**Work to complete**
Convert the rows below into a numbered list with one line per entry, and leave out the blank lines.

Item-finding records:
──────────────────────────────

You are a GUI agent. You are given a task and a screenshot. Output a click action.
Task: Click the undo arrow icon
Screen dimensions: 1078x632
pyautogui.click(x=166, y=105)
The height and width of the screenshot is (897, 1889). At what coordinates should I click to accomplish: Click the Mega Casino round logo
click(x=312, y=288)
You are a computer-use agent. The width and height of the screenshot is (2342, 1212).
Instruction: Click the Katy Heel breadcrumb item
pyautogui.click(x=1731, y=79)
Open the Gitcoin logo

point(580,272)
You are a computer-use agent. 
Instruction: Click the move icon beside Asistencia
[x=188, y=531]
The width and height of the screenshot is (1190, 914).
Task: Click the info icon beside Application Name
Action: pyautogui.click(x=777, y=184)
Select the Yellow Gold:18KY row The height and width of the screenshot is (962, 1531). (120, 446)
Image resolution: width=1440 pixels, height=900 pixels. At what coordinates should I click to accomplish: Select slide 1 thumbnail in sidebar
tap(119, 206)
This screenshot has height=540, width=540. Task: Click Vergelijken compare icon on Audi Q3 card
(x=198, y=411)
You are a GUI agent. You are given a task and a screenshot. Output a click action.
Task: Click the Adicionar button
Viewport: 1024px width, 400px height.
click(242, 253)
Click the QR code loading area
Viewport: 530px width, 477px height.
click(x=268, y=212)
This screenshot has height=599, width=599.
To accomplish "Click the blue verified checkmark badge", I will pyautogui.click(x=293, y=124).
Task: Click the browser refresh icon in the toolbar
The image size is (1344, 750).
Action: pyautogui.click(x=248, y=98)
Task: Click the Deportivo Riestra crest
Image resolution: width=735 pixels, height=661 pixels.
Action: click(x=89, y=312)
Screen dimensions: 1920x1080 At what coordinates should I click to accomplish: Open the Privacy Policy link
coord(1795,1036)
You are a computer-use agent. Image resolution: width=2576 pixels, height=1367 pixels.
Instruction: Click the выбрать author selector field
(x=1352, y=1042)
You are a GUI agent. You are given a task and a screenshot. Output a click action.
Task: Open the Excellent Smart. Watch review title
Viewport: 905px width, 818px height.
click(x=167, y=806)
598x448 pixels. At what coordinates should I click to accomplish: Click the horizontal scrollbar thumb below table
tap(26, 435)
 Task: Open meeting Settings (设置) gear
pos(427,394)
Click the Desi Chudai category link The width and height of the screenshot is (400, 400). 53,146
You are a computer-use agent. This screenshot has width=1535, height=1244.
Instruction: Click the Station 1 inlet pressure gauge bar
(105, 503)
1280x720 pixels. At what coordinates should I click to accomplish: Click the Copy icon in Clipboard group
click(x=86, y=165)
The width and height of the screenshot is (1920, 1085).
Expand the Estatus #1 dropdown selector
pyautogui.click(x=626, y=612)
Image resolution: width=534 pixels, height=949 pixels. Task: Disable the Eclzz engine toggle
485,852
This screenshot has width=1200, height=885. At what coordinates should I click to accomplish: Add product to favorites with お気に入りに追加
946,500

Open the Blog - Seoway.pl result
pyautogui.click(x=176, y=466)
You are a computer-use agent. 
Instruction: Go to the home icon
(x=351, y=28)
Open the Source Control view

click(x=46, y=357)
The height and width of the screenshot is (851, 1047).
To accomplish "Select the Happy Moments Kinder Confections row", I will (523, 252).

──────────────────────────────

**Worked solution**
1. You are a GUI agent. You are given a task and a screenshot. Output a click action.
2. Task: Click the undo arrow icon
3. Screen dimensions: 1078x632
4. pyautogui.click(x=166, y=105)
5. The height and width of the screenshot is (897, 1889). At what coordinates should I click to accomplish: Click the Mega Casino round logo
6. click(x=312, y=288)
7. You are a computer-use agent. The width and height of the screenshot is (2342, 1212).
8. Instruction: Click the Katy Heel breadcrumb item
9. pyautogui.click(x=1731, y=79)
10. Open the Gitcoin logo
11. point(580,272)
12. You are a computer-use agent. 
13. Instruction: Click the move icon beside Asistencia
14. [x=188, y=531]
15. The width and height of the screenshot is (1190, 914).
16. Task: Click the info icon beside Application Name
17. Action: pyautogui.click(x=777, y=184)
18. Select the Yellow Gold:18KY row The height and width of the screenshot is (962, 1531). (120, 446)
19. Image resolution: width=1440 pixels, height=900 pixels. At what coordinates should I click to accomplish: Select slide 1 thumbnail in sidebar
20. tap(119, 206)
21. This screenshot has height=540, width=540. Task: Click Vergelijken compare icon on Audi Q3 card
22. (x=198, y=411)
23. You are a GUI agent. You are given a task and a screenshot. Output a click action.
24. Task: Click the Adicionar button
25. Viewport: 1024px width, 400px height.
26. click(242, 253)
27. Click the QR code loading area
28. Viewport: 530px width, 477px height.
29. click(x=268, y=212)
30. This screenshot has height=599, width=599.
31. To accomplish "Click the blue verified checkmark badge", I will pyautogui.click(x=293, y=124).
32. Task: Click the browser refresh icon in the toolbar
33. The image size is (1344, 750).
34. Action: pyautogui.click(x=248, y=98)
35. Task: Click the Deportivo Riestra crest
36. Image resolution: width=735 pixels, height=661 pixels.
37. Action: click(x=89, y=312)
38. Screen dimensions: 1920x1080 At what coordinates should I click to accomplish: Open the Privacy Policy link
39. coord(1795,1036)
40. You are a computer-use agent. Image resolution: width=2576 pixels, height=1367 pixels.
41. Instruction: Click the выбрать author selector field
42. (x=1352, y=1042)
43. You are a GUI agent. You are given a task and a screenshot. Output a click action.
44. Task: Open the Excellent Smart. Watch review title
45. Viewport: 905px width, 818px height.
46. click(x=167, y=806)
47. 598x448 pixels. At what coordinates should I click to accomplish: Click the horizontal scrollbar thumb below table
48. tap(26, 435)
49.  Task: Open meeting Settings (设置) gear
50. pos(427,394)
51. Click the Desi Chudai category link The width and height of the screenshot is (400, 400). 53,146
52. You are a computer-use agent. This screenshot has width=1535, height=1244.
53. Instruction: Click the Station 1 inlet pressure gauge bar
54. (105, 503)
55. 1280x720 pixels. At what coordinates should I click to accomplish: Click the Copy icon in Clipboard group
56. click(x=86, y=165)
57. The width and height of the screenshot is (1920, 1085).
58. Expand the Estatus #1 dropdown selector
59. pyautogui.click(x=626, y=612)
60. Image resolution: width=534 pixels, height=949 pixels. Task: Disable the Eclzz engine toggle
61. 485,852
62. This screenshot has width=1200, height=885. At what coordinates should I click to accomplish: Add product to favorites with お気に入りに追加
63. 946,500
64. Open the Blog - Seoway.pl result
65. pyautogui.click(x=176, y=466)
66. You are a computer-use agent. 
67. Instruction: Go to the home icon
68. (x=351, y=28)
69. Open the Source Control view
70. click(x=46, y=357)
71. The height and width of the screenshot is (851, 1047).
72. To accomplish "Select the Happy Moments Kinder Confections row", I will (523, 252).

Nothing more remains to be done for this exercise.